▽
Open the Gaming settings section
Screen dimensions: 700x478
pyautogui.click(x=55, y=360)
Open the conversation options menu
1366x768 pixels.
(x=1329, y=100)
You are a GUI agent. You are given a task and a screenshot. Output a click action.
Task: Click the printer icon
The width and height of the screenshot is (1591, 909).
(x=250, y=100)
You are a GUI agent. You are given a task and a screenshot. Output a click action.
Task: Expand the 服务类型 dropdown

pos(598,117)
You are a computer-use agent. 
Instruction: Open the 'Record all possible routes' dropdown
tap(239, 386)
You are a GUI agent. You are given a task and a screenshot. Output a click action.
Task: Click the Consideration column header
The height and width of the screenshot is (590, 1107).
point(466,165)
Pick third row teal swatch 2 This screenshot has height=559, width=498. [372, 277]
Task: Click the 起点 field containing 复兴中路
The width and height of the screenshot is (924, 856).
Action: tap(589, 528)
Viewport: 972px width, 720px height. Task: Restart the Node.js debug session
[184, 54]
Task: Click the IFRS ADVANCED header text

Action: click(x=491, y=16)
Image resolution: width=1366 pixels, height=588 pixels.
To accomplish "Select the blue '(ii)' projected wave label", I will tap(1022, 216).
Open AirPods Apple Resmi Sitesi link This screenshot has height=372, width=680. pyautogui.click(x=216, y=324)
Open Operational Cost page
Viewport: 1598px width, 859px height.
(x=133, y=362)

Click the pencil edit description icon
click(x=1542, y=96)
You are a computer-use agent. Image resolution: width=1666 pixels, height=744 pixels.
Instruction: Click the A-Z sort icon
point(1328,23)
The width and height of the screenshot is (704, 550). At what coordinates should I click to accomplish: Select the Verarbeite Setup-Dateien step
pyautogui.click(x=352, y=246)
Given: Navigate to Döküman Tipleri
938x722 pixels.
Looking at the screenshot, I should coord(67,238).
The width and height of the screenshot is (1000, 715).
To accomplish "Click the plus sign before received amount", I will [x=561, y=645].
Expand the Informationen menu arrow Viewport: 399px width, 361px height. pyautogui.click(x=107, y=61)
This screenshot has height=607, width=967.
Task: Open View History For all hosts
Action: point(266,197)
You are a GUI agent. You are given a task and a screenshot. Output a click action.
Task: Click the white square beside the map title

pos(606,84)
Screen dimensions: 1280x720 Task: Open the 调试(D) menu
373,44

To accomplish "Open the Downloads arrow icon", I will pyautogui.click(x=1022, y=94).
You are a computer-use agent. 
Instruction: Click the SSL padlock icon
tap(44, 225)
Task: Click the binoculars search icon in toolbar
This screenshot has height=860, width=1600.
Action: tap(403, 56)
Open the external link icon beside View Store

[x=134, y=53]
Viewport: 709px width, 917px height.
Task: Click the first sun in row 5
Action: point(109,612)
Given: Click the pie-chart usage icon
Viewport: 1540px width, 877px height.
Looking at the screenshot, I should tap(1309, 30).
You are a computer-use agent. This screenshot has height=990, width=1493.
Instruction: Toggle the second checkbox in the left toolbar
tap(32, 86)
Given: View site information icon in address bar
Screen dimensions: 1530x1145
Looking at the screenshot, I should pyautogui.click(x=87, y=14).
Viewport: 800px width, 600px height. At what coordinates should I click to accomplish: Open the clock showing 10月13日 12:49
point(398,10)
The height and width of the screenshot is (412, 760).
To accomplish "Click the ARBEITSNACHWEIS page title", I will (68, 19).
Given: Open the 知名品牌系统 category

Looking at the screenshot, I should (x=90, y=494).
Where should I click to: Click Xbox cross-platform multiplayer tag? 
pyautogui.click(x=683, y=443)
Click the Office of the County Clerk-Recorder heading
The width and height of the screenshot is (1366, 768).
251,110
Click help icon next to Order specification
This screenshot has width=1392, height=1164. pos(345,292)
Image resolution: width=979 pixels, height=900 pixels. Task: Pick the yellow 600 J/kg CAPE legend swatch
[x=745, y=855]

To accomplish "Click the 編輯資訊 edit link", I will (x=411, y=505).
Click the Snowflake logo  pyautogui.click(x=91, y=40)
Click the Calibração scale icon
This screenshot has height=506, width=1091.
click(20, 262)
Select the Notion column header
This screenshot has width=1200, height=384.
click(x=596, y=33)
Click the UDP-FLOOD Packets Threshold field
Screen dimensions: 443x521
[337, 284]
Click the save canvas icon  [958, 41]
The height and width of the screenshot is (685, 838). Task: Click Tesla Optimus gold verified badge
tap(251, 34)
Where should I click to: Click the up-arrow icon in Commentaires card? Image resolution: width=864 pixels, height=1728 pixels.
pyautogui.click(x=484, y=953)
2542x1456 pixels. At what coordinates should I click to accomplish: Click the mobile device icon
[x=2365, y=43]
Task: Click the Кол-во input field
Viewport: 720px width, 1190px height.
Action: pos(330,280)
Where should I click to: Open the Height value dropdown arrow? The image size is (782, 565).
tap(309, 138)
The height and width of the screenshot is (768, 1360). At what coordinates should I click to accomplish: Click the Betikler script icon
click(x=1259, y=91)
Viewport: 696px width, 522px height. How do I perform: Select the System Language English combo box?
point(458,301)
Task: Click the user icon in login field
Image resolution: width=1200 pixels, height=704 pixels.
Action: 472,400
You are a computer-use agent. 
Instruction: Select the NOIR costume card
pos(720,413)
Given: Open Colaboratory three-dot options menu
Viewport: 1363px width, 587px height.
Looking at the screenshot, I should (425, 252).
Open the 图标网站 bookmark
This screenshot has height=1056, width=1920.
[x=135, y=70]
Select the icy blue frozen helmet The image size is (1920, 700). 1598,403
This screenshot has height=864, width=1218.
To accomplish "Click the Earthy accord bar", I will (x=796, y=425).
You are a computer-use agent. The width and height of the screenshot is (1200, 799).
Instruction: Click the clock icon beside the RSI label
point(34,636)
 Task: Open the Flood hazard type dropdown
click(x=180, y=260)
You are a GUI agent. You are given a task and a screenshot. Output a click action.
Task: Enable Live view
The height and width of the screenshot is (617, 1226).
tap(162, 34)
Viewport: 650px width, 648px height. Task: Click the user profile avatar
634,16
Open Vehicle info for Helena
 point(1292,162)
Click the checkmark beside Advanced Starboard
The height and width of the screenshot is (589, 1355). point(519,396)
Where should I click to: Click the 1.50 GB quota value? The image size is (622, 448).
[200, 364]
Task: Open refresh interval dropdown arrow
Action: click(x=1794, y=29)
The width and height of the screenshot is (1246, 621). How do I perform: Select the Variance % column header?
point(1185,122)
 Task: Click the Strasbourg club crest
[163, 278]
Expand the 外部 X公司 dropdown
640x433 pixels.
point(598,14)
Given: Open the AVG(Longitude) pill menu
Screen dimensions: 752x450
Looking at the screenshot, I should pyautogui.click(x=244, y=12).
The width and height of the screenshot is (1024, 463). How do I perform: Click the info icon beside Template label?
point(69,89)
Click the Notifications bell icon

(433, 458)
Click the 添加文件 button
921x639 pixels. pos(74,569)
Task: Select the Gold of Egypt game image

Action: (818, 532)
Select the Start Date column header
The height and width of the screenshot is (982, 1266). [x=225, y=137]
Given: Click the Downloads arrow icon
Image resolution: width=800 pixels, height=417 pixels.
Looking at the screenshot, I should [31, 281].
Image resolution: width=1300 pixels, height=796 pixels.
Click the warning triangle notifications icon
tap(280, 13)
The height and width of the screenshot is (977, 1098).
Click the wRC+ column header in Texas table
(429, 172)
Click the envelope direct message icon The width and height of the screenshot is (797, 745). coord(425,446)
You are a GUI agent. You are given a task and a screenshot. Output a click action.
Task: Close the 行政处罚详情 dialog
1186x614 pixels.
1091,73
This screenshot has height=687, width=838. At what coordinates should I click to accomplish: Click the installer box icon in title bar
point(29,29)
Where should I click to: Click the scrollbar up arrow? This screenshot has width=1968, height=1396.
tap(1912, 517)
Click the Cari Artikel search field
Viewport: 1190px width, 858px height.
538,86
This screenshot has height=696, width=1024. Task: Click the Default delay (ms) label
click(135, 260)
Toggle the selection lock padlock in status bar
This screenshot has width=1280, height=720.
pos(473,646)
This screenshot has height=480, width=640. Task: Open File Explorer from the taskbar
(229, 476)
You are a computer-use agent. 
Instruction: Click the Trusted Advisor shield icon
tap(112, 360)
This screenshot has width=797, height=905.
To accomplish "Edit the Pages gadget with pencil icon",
△
WHAT THE EXERCISE ASKS. Write out every line of the entries that holds the word "blue".

PROBLEM SOLUTION.
To accomplish "Select the blue '(ii)' projected wave label", I will tap(1022, 216).
Select the icy blue frozen helmet The image size is (1920, 700). 1598,403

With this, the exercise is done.